[Screen-element location listing]
◆ ◆ ◆ ◆

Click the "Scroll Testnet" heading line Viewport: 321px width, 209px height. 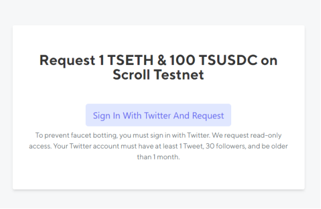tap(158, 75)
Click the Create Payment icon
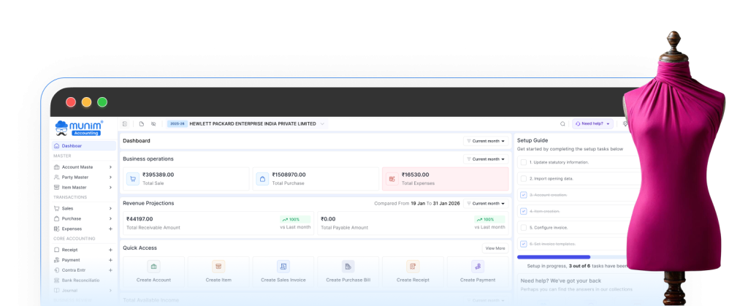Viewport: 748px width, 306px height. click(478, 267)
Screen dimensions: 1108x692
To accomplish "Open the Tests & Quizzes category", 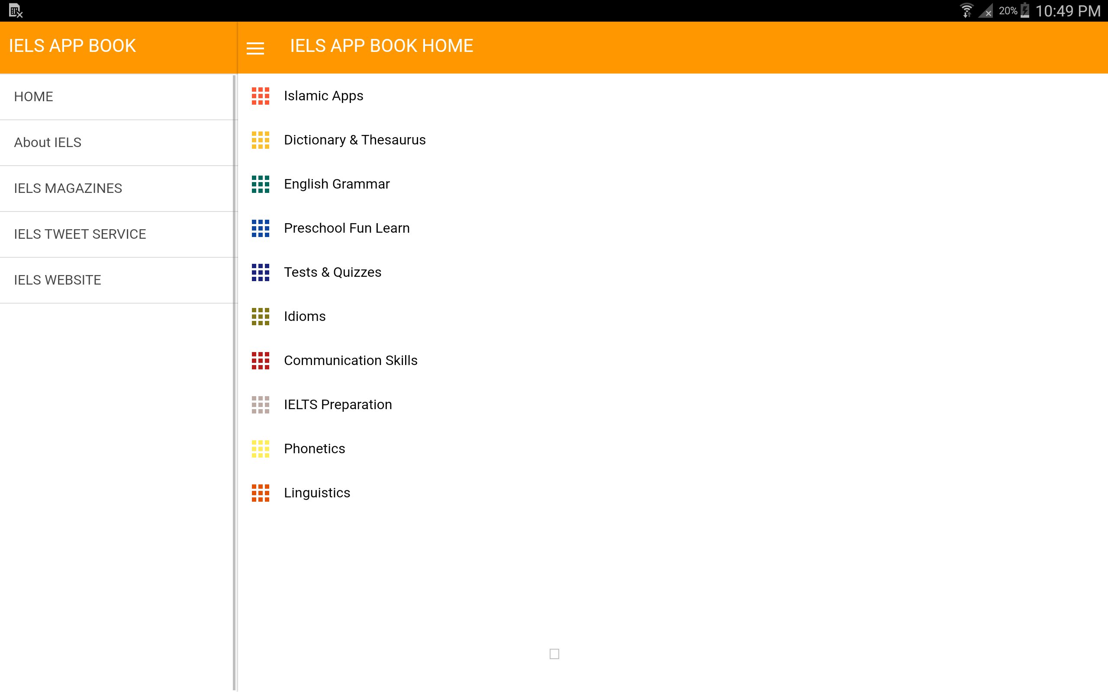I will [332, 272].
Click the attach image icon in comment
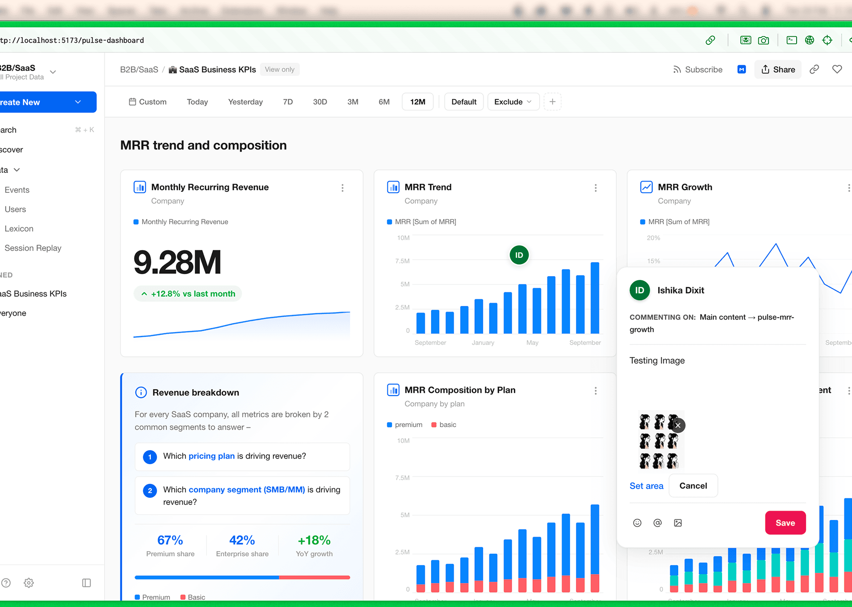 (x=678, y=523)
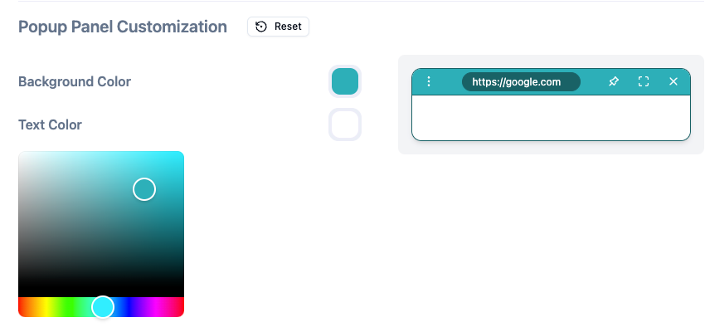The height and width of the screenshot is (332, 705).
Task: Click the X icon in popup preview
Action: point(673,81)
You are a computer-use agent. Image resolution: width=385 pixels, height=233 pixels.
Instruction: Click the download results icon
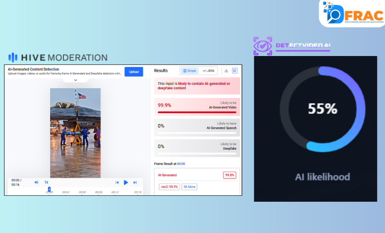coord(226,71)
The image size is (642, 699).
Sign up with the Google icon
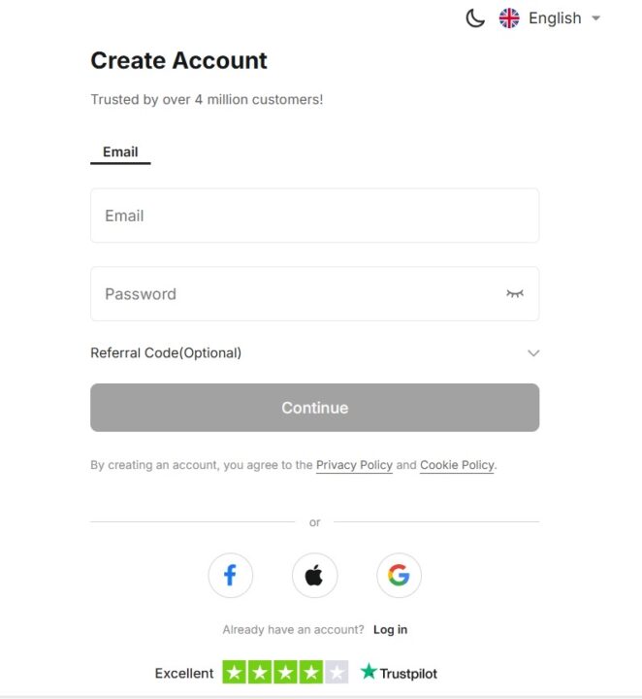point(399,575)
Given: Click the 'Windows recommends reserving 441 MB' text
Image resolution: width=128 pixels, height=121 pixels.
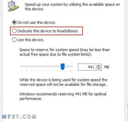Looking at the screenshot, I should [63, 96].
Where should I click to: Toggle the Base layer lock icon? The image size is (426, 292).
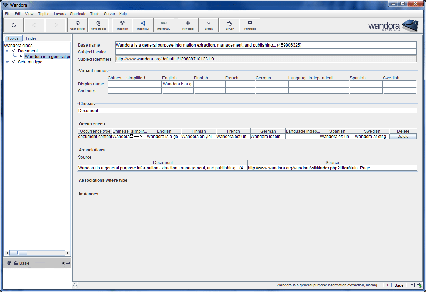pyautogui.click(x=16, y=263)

◆ ◆ ◆ ◆

**WHAT YOU WILL DO**: Output the stretch of the listing from the line containing "Click the attach image icon in comment" through the end of the listing, with every line reproduced verbatim. Leave the pictures out of your output.

**RESULT BELOW**:
Click the attach image icon in comment
 (x=678, y=523)
The height and width of the screenshot is (332, 705).
Task: Click the X icon in popup preview
Action: point(673,81)
You are a computer-use agent. Image resolution: width=385 pixels, height=233 pixels.
Instruction: Click the download results icon
coord(226,71)
The image size is (642, 699).
Sign up with the Google icon
point(399,575)
Given: Click the 'Windows recommends reserving 441 MB' text
Image resolution: width=128 pixels, height=121 pixels.
Looking at the screenshot, I should [63, 96].
Where should I click to: Toggle the Base layer lock icon? The image size is (426, 292).
pyautogui.click(x=16, y=263)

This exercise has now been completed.